SEE ALSO: ‘The Mandalorian’ Is Great, But What Other Originals Will Disney+ Provide?
“I don’t think it’s a zero-sum game,” he said, per The Hollywood Reporter. “Many of these (services)…can be complementary…You would be hard pressed to say Disney+ is a replacement service for Netflix (NFLX). You would be hard pressed to say Disney+ is a replacement service for Max. They are two different services and they are addressing different market segments.”
WarnerMedia executives are reportedly eyeing 80 million global subscribers, with about 50 million in the United States by 2025.
Stankey, who is believed to be the front-runner to replace AT&T (T) CEO Randall Stephenson when he eventually steps down, acknowledged Disney+’s strong appeal to younger demographics. But the executive stressed that HBO Max will include a greater breadth of content that can appeal to a wider variety of audiences. He also noted the disparity in library size; HBO Max will house more than 10,000 hours of programming, roughly double that of Disney+.
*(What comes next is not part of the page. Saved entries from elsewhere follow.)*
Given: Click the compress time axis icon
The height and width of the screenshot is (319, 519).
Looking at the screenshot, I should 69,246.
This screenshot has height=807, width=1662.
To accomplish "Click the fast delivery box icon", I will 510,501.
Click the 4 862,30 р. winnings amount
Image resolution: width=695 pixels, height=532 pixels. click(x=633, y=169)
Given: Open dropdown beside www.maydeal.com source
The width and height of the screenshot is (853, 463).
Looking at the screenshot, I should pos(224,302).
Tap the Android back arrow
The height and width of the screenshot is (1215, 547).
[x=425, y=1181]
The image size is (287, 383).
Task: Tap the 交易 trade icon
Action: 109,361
WarnerMedia made the surprising decision to price HBO Max at $14.99 per month, equivalent to the existing HBO and HBO Now subscription costs. At first glance, this was believed to be a mistake as it priced the service far higher than rivals Netflix ($12.99 for its most popular package), Disney+ ($6.99) and Apple (AAPL) TV+ ($4.99). Yet looking closer, it appears to be a clever strategy. It pressures existing pay-TV HBO distributors to also offer HBO Max to avoid an exodus of current customers while also providing consumers with double the HBO-branded content for the same price.
But now that WarnerMedia is vertically integrating, will it join much of the industry in rolling back its licensing division to keep its content in-house? “We support HBO Max domestically,” Stankey said, per the outlet. WarnerMedia is expected to post lower revenue totals in the fourth-quarter as it reclaims expensive content such as Friends. However, Stankey stressed that the studio isn’t abandoning its out-sourcing of content. “The studio will remain independent.”